I am desperately trying to solve the following problem:
Let $ f \in C^1_c(\mathbb{R}^2)$ (continuously differentiable with compact support), show that $\int_{\mathbb{R}^2} |f(x_1,x_2)|^2 \ d\lambda_2(x_1,x_2) \leq (\int_{\mathbb{R}^2} |\nabla f(x_1,x_2)| \ d\lambda_2(x_1,x_2))^2$.

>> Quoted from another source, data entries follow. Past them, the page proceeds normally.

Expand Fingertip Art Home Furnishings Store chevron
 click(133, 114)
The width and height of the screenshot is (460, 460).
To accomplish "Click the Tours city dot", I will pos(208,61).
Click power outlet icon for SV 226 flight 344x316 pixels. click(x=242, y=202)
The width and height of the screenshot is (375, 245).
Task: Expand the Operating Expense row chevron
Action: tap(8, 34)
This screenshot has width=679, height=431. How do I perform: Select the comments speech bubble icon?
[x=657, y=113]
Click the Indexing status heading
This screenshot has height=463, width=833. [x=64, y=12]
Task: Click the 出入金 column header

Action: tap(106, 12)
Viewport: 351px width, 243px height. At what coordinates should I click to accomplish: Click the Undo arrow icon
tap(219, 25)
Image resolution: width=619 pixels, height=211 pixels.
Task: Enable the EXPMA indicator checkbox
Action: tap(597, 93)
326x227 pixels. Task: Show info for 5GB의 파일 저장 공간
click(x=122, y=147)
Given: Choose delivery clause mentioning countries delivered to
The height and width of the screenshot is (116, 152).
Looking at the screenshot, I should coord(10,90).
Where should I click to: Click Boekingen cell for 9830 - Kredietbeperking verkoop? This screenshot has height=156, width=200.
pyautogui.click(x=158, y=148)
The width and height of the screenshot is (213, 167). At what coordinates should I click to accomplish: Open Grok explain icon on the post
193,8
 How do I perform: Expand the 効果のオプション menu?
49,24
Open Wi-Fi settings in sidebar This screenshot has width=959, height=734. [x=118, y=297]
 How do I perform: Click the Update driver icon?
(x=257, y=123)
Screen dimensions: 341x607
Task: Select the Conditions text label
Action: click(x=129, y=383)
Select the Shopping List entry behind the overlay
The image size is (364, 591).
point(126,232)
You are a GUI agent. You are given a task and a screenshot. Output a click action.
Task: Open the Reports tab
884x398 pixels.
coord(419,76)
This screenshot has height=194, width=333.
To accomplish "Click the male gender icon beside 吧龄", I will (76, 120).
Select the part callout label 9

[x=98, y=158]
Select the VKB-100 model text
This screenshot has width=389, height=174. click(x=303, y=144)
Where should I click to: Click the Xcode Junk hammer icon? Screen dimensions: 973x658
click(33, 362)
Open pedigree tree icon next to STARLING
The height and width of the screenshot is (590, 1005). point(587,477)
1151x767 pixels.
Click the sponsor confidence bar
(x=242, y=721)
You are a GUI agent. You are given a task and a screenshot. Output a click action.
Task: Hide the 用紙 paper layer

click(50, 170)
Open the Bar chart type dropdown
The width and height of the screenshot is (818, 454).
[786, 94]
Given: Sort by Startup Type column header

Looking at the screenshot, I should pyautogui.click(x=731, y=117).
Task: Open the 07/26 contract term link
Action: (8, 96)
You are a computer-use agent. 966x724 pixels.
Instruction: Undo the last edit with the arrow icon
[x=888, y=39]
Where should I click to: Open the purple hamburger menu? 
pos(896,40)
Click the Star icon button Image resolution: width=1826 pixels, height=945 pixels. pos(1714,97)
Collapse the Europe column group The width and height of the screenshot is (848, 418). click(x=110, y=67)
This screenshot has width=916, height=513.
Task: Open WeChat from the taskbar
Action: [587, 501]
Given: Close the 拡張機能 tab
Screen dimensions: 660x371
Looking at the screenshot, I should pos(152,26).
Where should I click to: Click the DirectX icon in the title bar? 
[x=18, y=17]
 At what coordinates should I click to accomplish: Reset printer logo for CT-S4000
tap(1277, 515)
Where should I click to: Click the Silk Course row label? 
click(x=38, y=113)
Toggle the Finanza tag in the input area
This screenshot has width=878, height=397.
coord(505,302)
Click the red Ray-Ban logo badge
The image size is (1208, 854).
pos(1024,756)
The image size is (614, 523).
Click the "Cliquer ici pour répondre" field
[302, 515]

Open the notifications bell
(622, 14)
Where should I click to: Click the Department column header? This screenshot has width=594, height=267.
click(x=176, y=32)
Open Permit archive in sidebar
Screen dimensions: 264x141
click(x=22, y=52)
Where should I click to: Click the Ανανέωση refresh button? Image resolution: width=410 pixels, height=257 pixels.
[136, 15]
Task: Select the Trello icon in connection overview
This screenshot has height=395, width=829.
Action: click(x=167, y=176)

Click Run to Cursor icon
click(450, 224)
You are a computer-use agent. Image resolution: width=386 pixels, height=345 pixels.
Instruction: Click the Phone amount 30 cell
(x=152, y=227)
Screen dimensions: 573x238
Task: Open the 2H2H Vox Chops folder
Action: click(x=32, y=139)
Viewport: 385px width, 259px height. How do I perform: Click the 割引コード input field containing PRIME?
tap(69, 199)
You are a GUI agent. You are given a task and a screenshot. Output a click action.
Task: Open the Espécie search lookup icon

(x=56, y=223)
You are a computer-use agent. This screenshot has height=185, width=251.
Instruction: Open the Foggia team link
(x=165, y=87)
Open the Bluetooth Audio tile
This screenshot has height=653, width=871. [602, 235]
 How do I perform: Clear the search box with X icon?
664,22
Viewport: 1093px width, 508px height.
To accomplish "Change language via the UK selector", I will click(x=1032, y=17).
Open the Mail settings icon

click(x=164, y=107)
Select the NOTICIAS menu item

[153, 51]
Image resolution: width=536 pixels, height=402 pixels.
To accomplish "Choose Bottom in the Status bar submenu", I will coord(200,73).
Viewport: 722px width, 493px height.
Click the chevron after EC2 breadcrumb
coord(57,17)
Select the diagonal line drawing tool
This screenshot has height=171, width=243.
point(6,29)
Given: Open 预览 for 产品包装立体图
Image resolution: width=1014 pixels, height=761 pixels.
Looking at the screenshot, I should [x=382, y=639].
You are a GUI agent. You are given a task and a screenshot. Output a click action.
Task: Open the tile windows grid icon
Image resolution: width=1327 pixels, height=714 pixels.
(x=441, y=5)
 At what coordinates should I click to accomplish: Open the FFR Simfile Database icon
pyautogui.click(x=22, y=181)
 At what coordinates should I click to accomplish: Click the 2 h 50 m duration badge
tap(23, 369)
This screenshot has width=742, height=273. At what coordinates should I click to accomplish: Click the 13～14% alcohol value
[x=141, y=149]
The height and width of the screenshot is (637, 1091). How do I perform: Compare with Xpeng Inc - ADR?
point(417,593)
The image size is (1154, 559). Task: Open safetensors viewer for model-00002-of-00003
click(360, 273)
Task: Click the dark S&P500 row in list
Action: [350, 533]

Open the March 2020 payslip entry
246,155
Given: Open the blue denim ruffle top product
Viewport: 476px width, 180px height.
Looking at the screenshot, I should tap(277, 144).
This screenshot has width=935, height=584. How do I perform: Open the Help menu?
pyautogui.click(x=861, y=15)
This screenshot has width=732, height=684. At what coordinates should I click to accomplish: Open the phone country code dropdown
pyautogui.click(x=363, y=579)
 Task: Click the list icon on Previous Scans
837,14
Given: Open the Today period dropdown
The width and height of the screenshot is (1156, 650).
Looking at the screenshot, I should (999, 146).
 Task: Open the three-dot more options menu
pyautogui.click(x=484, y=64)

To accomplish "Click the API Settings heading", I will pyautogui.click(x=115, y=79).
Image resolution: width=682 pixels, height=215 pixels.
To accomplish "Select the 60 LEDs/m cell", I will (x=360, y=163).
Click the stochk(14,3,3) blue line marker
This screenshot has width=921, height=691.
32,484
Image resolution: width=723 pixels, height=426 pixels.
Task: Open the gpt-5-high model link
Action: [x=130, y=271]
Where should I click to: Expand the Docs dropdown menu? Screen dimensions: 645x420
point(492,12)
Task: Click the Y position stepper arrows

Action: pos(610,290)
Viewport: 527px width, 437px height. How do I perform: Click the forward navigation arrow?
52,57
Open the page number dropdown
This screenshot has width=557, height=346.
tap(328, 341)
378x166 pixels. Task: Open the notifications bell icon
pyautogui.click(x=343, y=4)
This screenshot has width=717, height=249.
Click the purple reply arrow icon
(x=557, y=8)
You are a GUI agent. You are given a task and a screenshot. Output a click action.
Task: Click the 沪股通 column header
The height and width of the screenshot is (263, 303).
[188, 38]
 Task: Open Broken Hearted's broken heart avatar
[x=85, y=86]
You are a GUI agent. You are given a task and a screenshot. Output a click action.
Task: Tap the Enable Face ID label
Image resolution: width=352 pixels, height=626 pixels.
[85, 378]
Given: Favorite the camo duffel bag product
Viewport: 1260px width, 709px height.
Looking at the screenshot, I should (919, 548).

So far I was able to show that: $ f(x_1,x_2) = \int_{-\infty}^{x_1} \frac{\partial}{\partial x_1} f(t,x_2) \ d\lambda_1(t)$. Furthermore, I was trying to use the well known inequality $ \sqrt{\left|ab\right|} \leq \sqrt{a^2 + b^2} $ in order to change $|\nabla f(x_1,x_2)|$ into a product of two partial derivatives and try to substitute them with $ f(x_1,x_2) = \int_{-\infty}^{x_1} f(t,x_2) \ d\lambda_1(t)$. I also tried applying Fubini and Hölder, without any luck. I do not see how I can make further progress.
I would very much appreciate further hints.
You are almost done! If you use that $f(x,y) = ∫_{-∞}^x ∂_tf(t,y) \,\mathrm d t$, and similarly for $\overline{f(x,y)}$, then you get four integrals in the LHS. You also have four integrals in the RHS. All that remains is to make proper use of absolute values (and vector norms) and inequalities.